Supreme Court decisions from 1974 through 1995 provide an answer. In 1974, the Supreme Court abruptly reversed a forty-year trend of federal decisions construing the securities acts consistently with the intent of the Congress that wrote them. Over the next twenty-one years, following its own policy star, the Court dismantled the antifraud provisions enacted by the 73rd Congress after the 1929 crash to protect investors. One key decision, Central Bank of Denver, N.A. v. First Interstate Bank of Denver, N.A., eliminated liability for aiding and abetting a violation of Section I 0(b). In doing so, it defined a zone of conduct beyond the reach of the federal securities acts, a fraud-free zone, where gatekeepers could earn lucrative fees helping public companies cheat their investors.

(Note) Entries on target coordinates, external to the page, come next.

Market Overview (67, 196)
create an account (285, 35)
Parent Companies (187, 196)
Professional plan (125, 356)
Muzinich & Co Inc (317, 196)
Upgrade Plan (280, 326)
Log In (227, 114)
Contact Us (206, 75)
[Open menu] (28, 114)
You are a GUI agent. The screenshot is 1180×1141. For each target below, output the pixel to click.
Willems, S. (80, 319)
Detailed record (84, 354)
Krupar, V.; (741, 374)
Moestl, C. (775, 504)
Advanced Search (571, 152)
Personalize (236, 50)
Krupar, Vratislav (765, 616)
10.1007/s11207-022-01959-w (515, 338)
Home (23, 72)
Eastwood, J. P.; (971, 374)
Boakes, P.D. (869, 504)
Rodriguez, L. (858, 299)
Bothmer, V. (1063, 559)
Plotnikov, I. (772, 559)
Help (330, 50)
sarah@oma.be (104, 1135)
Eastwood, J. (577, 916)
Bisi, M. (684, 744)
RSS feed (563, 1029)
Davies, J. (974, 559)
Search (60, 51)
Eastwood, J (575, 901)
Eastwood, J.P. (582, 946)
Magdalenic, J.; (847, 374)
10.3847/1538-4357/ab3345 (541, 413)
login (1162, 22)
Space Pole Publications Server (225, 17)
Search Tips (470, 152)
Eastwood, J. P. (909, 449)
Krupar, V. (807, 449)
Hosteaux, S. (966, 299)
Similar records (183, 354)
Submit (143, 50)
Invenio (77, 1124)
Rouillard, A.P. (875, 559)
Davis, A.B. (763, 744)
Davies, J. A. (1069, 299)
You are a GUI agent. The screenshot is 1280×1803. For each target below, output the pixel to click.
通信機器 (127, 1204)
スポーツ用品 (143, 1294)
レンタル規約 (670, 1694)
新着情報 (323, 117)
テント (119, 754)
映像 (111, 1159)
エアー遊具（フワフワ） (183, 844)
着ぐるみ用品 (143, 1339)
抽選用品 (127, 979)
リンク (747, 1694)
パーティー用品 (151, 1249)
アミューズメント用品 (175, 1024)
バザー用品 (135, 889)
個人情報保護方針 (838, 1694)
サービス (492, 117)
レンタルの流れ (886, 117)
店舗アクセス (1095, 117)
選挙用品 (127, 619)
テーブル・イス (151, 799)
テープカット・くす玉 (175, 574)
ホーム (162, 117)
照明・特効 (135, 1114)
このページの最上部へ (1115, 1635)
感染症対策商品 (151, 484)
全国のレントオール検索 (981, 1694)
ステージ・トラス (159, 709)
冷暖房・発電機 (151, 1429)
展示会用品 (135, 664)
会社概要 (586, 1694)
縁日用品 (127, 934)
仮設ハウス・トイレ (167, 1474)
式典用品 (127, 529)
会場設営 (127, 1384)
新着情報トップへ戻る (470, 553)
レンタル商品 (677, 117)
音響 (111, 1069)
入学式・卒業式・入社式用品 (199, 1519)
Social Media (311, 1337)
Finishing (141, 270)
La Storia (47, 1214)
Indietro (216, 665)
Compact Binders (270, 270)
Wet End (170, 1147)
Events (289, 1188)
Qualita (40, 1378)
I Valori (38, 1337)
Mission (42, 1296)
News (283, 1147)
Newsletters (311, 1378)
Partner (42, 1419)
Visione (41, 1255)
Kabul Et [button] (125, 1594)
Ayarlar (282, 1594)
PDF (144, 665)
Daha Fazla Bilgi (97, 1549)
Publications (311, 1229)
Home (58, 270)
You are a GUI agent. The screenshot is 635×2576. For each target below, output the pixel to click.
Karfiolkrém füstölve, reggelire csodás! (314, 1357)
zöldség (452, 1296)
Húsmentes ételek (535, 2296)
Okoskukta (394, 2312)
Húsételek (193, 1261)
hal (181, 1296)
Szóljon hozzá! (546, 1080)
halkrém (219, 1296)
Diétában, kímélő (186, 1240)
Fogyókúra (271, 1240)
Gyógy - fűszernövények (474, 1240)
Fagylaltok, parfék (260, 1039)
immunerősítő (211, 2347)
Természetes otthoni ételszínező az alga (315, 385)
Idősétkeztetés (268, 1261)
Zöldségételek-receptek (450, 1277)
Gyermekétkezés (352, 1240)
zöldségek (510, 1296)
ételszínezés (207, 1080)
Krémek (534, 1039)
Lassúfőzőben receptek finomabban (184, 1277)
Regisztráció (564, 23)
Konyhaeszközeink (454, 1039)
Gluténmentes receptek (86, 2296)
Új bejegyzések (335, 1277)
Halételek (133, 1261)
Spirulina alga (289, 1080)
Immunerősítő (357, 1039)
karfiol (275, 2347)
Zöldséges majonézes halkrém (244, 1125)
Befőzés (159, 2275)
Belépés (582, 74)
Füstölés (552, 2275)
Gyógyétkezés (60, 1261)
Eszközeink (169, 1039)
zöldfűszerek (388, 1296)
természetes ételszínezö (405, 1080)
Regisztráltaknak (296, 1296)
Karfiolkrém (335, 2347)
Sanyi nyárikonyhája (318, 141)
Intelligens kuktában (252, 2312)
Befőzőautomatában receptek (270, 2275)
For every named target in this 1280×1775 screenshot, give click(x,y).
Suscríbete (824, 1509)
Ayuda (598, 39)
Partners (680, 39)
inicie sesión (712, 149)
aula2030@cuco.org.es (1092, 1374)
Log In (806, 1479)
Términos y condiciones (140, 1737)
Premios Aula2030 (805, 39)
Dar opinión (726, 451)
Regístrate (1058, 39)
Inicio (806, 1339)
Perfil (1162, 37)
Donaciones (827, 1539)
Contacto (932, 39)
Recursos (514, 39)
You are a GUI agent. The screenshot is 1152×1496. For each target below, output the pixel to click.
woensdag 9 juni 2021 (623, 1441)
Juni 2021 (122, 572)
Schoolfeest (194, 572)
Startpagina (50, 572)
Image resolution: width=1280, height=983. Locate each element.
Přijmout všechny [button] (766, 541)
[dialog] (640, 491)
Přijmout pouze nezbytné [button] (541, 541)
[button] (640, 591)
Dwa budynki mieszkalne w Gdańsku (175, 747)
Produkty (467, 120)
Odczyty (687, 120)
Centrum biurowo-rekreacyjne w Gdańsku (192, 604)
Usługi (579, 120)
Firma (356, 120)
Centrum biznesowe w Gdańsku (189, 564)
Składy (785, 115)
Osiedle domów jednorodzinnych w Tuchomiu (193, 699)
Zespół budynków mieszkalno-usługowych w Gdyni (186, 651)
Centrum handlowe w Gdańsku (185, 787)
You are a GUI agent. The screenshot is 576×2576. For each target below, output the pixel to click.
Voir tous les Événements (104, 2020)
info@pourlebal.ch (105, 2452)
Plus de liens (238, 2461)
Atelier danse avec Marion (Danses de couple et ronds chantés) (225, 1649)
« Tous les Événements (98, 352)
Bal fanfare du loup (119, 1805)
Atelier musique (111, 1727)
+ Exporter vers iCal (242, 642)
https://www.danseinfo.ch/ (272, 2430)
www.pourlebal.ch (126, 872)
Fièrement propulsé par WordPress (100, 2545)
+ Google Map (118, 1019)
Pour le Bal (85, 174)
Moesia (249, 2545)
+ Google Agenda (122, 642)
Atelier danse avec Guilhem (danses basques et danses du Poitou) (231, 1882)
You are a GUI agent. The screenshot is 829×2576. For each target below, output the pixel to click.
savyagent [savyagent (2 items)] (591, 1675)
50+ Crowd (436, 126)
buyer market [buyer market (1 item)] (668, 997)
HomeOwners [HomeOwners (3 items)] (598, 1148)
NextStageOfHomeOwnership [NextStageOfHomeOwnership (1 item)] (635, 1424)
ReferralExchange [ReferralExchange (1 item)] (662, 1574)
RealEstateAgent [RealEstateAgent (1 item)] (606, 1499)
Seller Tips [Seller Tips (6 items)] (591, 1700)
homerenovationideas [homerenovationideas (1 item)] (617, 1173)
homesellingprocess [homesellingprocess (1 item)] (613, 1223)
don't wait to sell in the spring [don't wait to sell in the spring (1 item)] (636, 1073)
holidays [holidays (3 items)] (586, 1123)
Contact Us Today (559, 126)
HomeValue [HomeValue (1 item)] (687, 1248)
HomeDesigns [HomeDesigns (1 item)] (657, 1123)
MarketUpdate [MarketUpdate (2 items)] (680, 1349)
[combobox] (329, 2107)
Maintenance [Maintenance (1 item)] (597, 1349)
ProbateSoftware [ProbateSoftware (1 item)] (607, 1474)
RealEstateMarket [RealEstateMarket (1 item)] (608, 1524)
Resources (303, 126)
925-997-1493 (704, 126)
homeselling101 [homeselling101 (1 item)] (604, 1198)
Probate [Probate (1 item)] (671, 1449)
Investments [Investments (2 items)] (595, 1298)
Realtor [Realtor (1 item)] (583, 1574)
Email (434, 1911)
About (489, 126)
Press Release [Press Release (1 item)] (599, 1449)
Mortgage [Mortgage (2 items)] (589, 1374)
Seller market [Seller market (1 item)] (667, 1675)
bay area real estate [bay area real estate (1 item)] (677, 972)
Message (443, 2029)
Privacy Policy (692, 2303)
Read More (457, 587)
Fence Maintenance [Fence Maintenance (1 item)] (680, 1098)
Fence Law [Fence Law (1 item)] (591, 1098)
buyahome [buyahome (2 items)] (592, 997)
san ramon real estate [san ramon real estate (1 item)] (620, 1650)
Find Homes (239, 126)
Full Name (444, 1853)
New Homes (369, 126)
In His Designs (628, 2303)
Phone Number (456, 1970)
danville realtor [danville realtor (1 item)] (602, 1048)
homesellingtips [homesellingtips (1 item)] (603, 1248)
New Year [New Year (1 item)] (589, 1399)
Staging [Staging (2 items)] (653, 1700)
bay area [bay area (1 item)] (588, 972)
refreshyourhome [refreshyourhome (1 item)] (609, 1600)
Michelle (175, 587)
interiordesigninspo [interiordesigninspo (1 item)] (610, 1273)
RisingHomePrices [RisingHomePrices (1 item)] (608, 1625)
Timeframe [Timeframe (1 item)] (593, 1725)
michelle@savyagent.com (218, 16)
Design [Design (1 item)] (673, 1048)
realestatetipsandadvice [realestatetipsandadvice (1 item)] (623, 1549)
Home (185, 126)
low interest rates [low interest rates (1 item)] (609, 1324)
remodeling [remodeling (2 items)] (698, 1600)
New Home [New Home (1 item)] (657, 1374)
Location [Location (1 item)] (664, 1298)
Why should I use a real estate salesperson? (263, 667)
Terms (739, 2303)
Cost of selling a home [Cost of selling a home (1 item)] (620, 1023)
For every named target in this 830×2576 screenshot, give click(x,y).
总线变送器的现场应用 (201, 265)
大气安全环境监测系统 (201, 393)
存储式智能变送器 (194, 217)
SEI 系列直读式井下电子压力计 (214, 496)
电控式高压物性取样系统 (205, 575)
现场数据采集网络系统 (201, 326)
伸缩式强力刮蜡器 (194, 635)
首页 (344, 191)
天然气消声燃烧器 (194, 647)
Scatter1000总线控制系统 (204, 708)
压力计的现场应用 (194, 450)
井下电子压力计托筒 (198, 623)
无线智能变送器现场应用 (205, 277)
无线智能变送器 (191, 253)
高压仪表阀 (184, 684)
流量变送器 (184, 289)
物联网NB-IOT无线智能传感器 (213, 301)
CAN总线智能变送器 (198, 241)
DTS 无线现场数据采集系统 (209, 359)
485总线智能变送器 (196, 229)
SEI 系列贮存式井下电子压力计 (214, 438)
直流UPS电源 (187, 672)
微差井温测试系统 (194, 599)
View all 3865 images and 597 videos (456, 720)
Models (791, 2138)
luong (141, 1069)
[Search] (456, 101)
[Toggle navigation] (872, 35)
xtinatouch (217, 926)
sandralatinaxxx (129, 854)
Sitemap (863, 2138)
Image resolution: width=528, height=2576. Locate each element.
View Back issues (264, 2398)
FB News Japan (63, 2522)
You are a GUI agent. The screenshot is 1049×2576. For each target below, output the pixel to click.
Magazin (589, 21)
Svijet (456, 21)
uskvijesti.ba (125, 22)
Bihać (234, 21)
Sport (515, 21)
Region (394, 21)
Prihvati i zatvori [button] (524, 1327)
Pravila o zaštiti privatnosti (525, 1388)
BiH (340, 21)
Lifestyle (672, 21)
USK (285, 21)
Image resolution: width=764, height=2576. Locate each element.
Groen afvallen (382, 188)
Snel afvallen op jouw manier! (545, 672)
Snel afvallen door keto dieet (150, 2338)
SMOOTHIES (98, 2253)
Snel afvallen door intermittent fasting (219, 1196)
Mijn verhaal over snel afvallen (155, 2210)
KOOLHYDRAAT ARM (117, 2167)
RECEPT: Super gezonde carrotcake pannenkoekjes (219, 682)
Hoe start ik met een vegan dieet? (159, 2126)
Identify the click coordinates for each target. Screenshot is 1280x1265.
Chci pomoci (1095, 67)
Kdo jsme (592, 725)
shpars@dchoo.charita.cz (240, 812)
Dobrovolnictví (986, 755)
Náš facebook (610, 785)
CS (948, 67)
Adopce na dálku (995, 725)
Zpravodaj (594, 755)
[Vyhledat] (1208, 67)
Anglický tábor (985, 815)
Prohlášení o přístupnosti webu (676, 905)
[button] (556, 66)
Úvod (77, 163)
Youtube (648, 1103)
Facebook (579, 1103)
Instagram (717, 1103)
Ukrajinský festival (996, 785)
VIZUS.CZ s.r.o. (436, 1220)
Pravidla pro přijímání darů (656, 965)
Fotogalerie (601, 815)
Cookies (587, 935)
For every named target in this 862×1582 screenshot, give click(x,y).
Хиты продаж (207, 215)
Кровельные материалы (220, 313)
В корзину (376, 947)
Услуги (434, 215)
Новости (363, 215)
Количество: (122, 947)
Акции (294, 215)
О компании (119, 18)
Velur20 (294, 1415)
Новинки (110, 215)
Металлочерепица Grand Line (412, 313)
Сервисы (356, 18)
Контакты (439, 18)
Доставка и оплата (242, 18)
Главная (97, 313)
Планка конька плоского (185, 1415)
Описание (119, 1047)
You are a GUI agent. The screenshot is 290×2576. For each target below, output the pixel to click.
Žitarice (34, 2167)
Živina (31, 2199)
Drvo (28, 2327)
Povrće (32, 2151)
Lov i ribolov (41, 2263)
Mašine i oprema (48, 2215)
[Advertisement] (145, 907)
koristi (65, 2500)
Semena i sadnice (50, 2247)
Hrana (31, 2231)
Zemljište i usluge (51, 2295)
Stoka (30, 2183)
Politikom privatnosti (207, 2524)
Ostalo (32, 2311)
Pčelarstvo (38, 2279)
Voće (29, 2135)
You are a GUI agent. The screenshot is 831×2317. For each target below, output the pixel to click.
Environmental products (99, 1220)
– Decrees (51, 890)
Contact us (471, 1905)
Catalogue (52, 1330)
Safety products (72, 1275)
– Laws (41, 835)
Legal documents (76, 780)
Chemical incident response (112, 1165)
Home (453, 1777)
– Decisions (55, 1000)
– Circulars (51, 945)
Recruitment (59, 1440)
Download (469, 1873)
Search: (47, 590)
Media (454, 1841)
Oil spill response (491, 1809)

Unfortunately for these gatekeepers, the security of their sanctuary has been placed at risk by the class action against them in the Southern District of Texas. Worse yet, Judge Melinda Harmon, to whom the case was assigned, has closed down the fraud-free zone–at least for now. Her decision, In re Enron Corporation Securities, Derivative & ERISA Litigation, denying the gatekeepers’ motions to dismiss, takes a detour around Central Bank. But will the detour hold up on appeal? Not likely, but another legal theory may.